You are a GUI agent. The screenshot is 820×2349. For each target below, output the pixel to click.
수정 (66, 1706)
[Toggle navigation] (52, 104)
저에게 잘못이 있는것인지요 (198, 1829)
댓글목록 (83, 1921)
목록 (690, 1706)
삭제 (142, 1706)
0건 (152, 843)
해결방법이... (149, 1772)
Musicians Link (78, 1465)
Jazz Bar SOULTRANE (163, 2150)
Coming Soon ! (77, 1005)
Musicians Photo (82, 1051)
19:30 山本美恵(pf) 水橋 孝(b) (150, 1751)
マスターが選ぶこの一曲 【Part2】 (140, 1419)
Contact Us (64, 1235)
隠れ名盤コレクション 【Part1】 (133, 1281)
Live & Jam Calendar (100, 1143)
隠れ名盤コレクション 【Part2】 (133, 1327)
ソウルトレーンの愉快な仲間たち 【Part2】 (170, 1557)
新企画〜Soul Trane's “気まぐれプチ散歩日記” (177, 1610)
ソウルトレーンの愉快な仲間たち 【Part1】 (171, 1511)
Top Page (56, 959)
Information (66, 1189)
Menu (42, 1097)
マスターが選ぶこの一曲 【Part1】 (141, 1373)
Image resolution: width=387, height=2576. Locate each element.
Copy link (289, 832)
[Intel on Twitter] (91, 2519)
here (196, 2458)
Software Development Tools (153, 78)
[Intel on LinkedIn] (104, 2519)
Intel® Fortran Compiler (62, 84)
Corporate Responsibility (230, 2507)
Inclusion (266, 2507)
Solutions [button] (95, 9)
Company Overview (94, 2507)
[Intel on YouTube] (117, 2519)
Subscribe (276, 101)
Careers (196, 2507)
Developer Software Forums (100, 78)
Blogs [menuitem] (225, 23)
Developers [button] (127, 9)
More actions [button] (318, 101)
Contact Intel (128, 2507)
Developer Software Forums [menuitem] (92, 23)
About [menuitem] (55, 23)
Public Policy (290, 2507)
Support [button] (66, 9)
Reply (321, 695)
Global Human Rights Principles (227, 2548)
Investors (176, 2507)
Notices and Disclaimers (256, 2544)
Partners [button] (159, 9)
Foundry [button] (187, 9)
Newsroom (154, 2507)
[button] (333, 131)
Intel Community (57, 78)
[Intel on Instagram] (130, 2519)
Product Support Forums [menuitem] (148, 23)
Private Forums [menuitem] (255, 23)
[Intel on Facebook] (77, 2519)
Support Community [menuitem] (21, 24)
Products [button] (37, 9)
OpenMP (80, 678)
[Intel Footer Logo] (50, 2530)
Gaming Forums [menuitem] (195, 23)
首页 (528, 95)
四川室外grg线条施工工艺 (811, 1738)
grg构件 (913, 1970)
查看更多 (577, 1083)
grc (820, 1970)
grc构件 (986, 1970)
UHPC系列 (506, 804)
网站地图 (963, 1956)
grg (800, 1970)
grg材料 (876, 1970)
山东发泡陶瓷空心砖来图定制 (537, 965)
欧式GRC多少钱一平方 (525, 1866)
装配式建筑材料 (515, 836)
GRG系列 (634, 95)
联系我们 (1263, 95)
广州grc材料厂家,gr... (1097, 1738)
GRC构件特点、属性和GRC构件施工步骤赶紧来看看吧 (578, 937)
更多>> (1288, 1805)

== Work request ==
Above is a listing; print exactly its lines from the one with "수정 (66, 1706)" through the one with "19:30 山本美恵(pf) 水橋 孝(b) (150, 1751)", and no other lines.

== Written reply ==
수정 (66, 1706)
[Toggle navigation] (52, 104)
저에게 잘못이 있는것인지요 (198, 1829)
댓글목록 (83, 1921)
목록 (690, 1706)
삭제 (142, 1706)
0건 (152, 843)
해결방법이... (149, 1772)
Musicians Link (78, 1465)
Jazz Bar SOULTRANE (163, 2150)
Coming Soon ! (77, 1005)
Musicians Photo (82, 1051)
19:30 山本美恵(pf) 水橋 孝(b) (150, 1751)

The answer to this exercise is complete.